UPDATED 19:04 EDT / NOVEMBER 28 2022

SECURITY

5.4M records stolen from Twitter released for free on hacking forum

Some 5.4 million records belonging to Twitter Inc. users that were stolen in December have been released for free on a well-known hacking forum.

The breach first emerged in July when a threat actor offered the 5.4 million records for sale for $30,000 on Breach Forums, the successor site to RaidForums. The latter was shut down in April following an international law enforcement operation led by the U.S. Department of Justice.

According to Bleeping Computer Sunday, the data stolen includes private email addresses, phone numbers and scraped data. The scraped data includes Twitter ID, name, screen name verified status, location, URL, description, follower count, account creation date, friends count, favorites count, statuses count and profile image URLs.

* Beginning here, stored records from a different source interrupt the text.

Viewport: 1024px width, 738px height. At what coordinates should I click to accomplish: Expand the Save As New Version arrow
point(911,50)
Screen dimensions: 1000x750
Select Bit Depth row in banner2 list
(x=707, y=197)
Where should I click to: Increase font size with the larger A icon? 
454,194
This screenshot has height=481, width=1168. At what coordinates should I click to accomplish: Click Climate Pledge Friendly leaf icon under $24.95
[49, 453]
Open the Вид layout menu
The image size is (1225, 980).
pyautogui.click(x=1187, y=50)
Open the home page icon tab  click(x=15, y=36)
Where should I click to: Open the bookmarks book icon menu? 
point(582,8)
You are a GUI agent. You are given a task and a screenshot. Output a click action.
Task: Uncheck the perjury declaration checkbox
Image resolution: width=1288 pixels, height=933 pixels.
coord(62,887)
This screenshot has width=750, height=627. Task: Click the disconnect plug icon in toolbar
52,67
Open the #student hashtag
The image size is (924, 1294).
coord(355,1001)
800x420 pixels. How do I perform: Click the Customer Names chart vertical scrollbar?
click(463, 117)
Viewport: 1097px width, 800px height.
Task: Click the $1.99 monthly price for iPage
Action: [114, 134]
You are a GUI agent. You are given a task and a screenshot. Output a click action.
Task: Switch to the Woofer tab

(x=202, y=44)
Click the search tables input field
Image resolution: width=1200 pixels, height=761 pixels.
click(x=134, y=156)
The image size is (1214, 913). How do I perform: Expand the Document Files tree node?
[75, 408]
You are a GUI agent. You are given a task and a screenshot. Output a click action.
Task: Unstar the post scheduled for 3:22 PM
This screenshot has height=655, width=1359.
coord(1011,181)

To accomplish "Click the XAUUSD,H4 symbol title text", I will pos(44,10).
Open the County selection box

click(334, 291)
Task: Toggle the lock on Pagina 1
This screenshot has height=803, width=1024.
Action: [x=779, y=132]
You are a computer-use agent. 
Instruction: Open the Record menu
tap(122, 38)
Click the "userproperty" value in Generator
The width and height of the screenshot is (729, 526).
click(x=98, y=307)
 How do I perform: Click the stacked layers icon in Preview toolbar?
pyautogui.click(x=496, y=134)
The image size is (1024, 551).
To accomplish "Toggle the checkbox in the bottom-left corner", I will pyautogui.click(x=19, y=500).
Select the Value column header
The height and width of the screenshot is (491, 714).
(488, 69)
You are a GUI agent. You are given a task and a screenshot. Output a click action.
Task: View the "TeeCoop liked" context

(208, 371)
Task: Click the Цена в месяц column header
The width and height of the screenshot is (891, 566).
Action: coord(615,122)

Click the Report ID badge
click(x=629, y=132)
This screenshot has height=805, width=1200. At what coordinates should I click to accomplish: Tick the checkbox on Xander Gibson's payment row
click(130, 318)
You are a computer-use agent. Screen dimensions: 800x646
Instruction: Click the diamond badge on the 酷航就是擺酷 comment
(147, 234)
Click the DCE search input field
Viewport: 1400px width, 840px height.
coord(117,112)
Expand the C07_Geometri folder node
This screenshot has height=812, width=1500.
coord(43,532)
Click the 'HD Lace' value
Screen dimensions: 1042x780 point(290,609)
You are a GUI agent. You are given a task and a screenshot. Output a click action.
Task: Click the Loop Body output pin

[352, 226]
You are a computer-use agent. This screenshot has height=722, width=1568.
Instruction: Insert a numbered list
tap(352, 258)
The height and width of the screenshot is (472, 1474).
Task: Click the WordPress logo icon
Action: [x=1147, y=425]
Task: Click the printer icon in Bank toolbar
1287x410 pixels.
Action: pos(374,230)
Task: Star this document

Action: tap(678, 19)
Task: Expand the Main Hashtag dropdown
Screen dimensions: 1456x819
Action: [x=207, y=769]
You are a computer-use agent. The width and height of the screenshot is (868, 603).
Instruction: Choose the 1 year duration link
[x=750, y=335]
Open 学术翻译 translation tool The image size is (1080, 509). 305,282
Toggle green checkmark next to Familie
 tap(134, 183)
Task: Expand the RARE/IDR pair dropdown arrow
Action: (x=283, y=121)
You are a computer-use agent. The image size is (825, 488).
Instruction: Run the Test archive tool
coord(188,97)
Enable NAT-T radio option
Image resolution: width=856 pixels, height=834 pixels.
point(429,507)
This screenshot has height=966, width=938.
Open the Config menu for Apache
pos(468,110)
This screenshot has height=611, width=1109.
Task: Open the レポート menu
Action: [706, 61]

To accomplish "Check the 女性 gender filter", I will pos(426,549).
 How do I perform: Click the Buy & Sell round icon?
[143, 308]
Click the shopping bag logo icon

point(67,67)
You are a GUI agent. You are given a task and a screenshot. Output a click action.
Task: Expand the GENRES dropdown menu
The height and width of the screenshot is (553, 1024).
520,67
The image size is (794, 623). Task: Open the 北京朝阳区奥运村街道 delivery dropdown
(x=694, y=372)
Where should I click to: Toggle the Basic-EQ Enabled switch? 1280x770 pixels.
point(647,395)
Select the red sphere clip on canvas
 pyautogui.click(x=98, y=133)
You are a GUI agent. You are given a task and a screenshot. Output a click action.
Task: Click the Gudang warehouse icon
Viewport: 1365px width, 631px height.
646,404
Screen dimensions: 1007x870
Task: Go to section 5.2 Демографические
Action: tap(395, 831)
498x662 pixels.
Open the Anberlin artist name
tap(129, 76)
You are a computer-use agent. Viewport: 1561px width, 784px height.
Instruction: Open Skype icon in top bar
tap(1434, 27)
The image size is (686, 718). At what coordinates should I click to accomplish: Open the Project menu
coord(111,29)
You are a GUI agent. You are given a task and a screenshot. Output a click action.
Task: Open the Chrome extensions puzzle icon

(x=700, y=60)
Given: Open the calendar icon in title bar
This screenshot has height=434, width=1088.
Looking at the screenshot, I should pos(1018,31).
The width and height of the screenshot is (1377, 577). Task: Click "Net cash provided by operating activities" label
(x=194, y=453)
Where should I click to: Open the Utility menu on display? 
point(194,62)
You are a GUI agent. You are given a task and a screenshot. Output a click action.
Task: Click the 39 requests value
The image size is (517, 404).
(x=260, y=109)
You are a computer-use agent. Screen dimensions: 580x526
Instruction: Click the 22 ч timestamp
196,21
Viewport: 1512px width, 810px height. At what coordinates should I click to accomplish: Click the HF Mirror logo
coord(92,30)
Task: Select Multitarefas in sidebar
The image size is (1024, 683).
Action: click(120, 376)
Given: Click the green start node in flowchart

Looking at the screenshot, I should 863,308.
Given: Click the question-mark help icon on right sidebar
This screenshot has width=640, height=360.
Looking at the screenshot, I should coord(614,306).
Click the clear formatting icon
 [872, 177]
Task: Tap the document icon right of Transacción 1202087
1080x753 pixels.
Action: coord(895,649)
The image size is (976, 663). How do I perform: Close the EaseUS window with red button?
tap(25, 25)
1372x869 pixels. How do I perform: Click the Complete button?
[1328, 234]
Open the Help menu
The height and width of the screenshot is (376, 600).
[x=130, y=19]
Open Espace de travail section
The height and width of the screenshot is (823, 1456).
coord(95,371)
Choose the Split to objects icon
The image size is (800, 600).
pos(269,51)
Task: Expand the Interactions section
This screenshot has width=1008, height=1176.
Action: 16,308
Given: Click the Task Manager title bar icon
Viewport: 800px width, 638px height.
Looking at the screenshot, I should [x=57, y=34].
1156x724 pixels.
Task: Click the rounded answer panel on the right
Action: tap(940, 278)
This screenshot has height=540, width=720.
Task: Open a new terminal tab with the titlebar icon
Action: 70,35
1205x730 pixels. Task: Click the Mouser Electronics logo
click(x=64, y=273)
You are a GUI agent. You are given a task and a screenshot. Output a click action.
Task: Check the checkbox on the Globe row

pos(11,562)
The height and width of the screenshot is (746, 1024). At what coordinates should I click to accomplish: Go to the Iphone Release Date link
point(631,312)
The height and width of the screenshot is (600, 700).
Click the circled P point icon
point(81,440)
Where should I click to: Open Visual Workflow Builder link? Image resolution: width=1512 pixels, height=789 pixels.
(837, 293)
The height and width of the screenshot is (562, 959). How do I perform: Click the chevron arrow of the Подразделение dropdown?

The data was accessed via a vulnerability in Twitter’s application programming interface fixed in January, but not before it had been exploited. Twitter confirmed the breach in August, saying that it involved a “vulnerability in Twitter’s systems” and that the bug was the result of an update in June 2021.

The immediate issue is the gap between the vulnerability being accessible in June 2021, and when it was sorted in January, and it’s possible that even more Twitter accounts were accessed than the known 5.4 million.

Security expert Chad Loder claims to have received evidence of a “massive” Twitter data breach affecting Twitter accounts in the European Union and U.S. that occurred “no earlier than 2021.” Though not providing a solid number and having his Twitter account suspended after posting details, Loder claims on Mastodon that data from tens of millions of Twitter accounts may have been collected using the same API.

Much of the data is scraped and is already publicly available, but combined with a private email address or phone number, the compiled data could be used by hackers and other miscreants for phishing and other scams. The data could also be possibly used to uncover the identities of private accounts.

“This breach showcases how quickly criminals move whenever there is a vulnerability, particularly in a large social media site,” Javvad Malik, security awareness advocate at security awareness training company KnowBe4 Inc., told SiliconANGLE. “With so much information disclosed, criminals could quite easily use it to launch convincing social engineering attacks against users.”

Malik warned that the data could be used not only to target Twitter accounts, but also to impersonate other services such as online shopping sites, banks, or even tax offices.

The ongoing issues around API security were raised by Jason Kent, hacker in residence at API security firm Cequence Security Inc., who noted that “if you have an unauthenticated API endpoint that retrieves data, the odds of being breached are extremely high.”

“If the endpoint isn’t cataloged but still active, this shadow endpoint can leak massive amounts of data and lead to breaches like this,” Kent explained. “This keeps repeating itself over and over as API data breaches become important in the realm of the attacker.”

Avishai Avivi, chief information security officer at cybersecurity company SafeBreach Inc., agreed, saying that API attacks will become more prominent in the near future and plague the companies relying on APIs for years to come.

“Because APIs are meant to be used by systems to communicate with each other and exchange massive amounts of data, these interfaces represent an alluring target for malicious actors to abuse,” Avivi added.